For the next hour I struggled to work out why the modified query was reporting a higher logical IO figure than the original query. Yes, the query had been modified but the change was the replacement of a subquery that returned a single value with a bind variable holding that value. My expectation was that the modified query should be 3 IO operations less than the original query (just to note, the change to the query really wasn’t worth it from a query tuning perspective but was primarily being done for other reasons).

After applying hints that forced the modified query to behave as closely as possible to the original query the logical IO was still 100 greater. Verification of the result-set showed that both queries did return the same results too, which is another thing to verify when performing any sort of query tuning.

My next step was to examine the execution of both queries using SQL monitor and this was when I discovered that Oracle had been lying to me all along. At the core of the query were about half a dozen tables. The execution plan reported by Autotrace joined them in a particular order and the hints I had applied to the modified query mimicked this order. However, the SQL plan details as revealed by SQL monitor showed that Oracle joined the tables in a different order, choosing to lead with a different table.

I had fallen into the one trap with Autotrace execution plan that I had noted in my earlier blog post:

The main point to note is that the execution plan is simply the proposed plan and in certain situations the database may choose to execute the query differently. For example, the execution plan may be altered as a result of bind variable peeking.

Another way of uncovering the difference in the predicted and actual plans would have been to extract the real plan from the SGA, using dbms_xplan.display_cursor.

It’s not common for the execution plan reported by Explain Plan or Autotrace to be different to the one that Oracle will actually use when executing the query but it is possible. Perhaps I should have been open to the possibility of this earlier and saved myself a bit of angst. Simply hinting the modified query with the different table order resolved the problem of the IO difference. I went home that day happy but mentally cursing Oracle for lying to me and leading me astray in the first place.

Using autotrace – part 2

In the previous part of this post we briefly looked at autotrace, what it is, how to access it and what it can tell us. In this part we’ll use autotrace to make some observations about simple queries to illustrate it’s usefulness.

## WORK TASK
In the text about Autotrace, which tool showed that Oracle joined the tables in a different order than the reported execution plan?

## DATA FOR ANALYSIS

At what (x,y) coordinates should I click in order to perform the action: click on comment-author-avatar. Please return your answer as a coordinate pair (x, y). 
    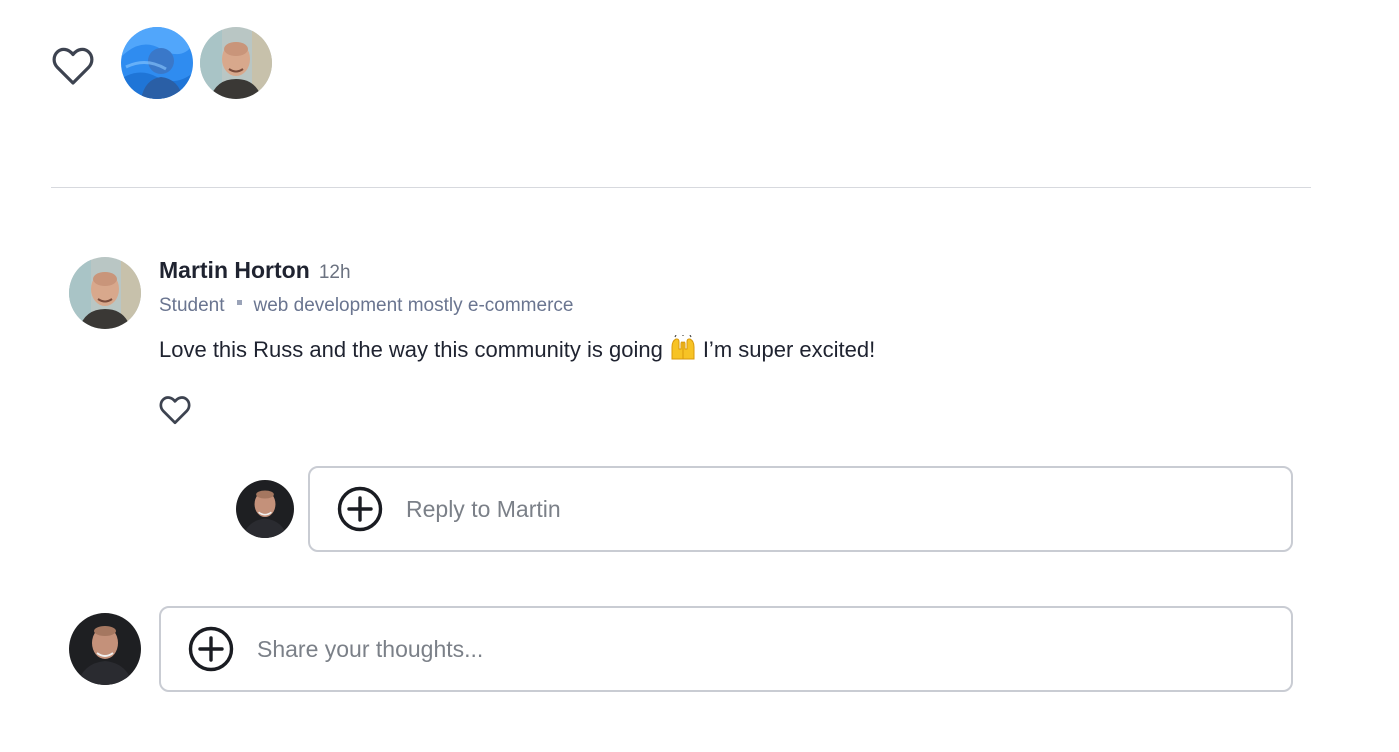
    Looking at the image, I should click on (105, 293).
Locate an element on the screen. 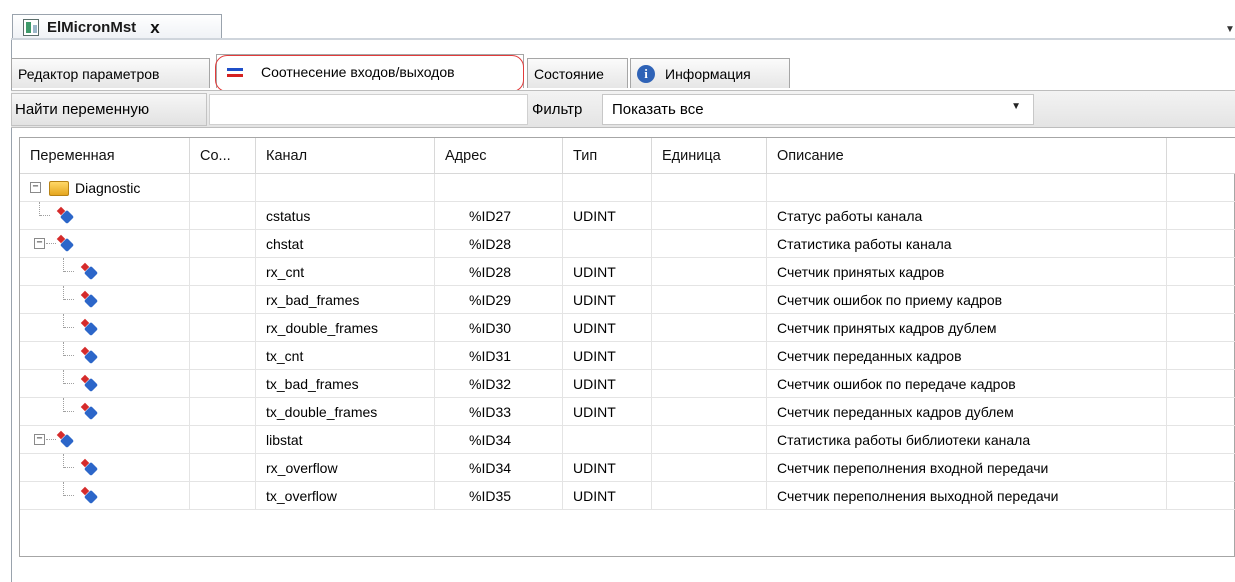 Image resolution: width=1235 pixels, height=582 pixels. cell-address: %ID35 is located at coordinates (499, 496).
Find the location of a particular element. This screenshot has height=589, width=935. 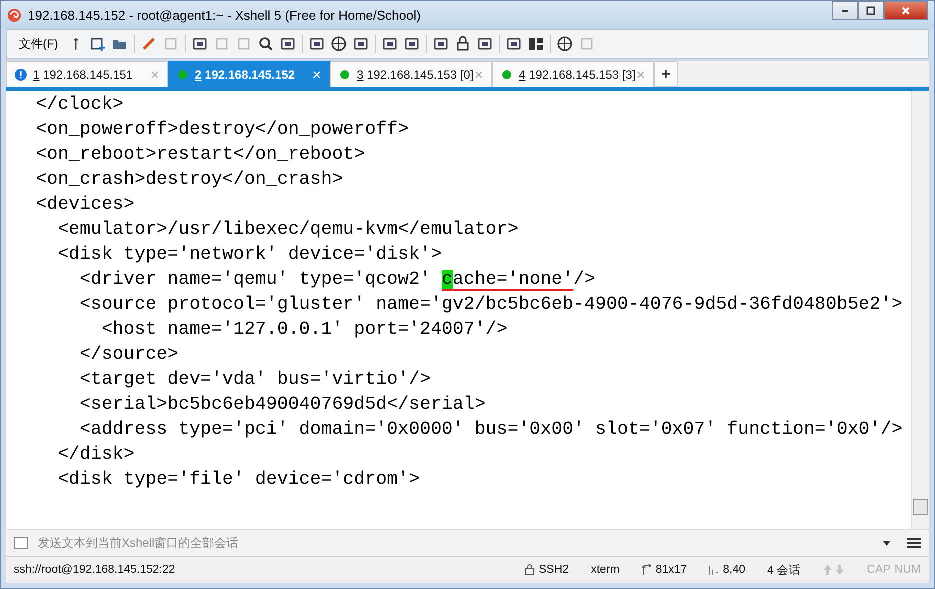

terminal-text: <source protocol='gluster' name='gv2/bc5bc6eb-4900-4076-9d5d-36fd0480b5e2'> is located at coordinates (490, 305).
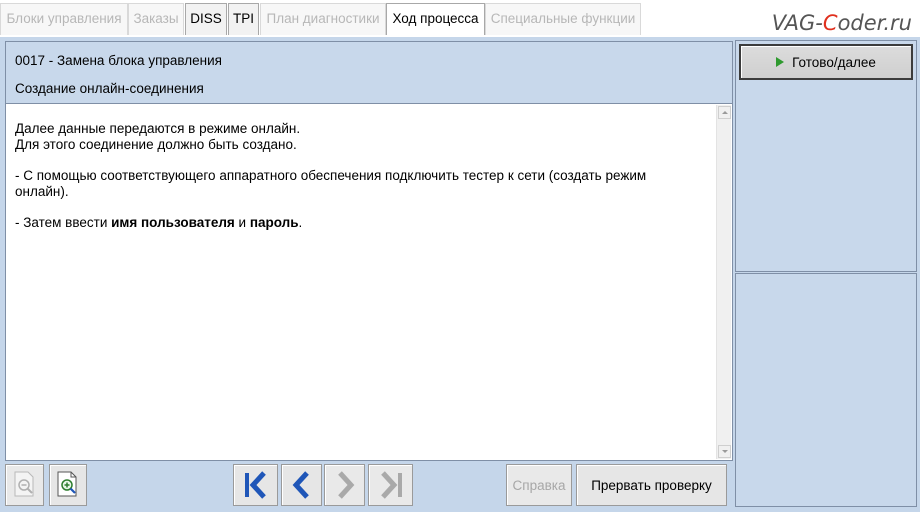 The image size is (920, 512). I want to click on tab-process-flow: Ход процесса, so click(436, 19).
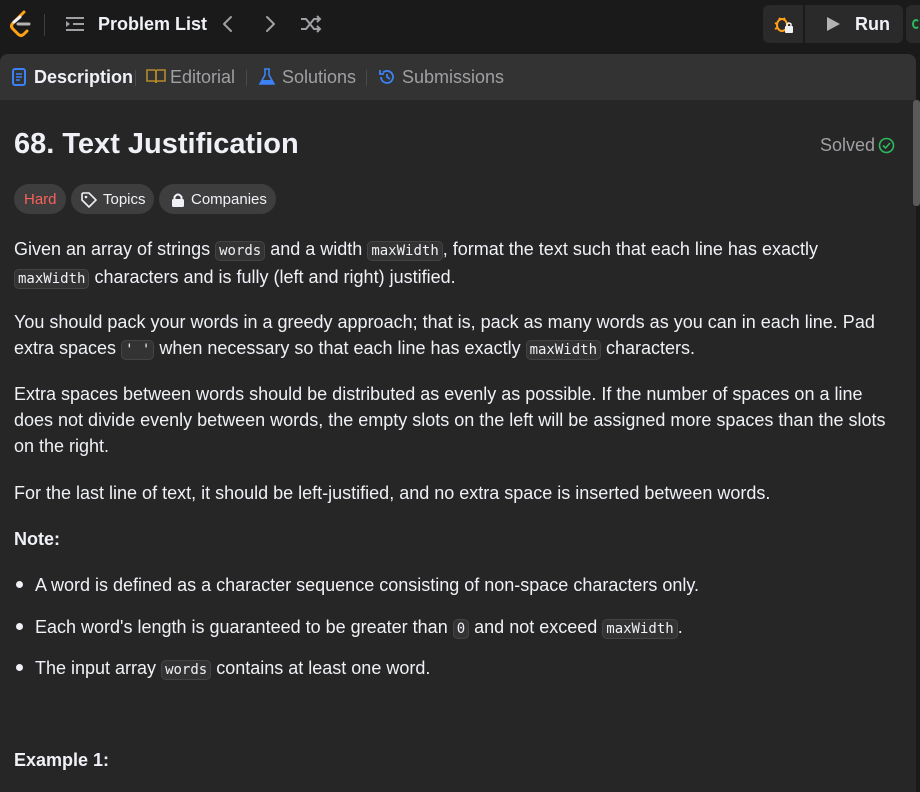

## WRITTEN ANSWER
SQL monitor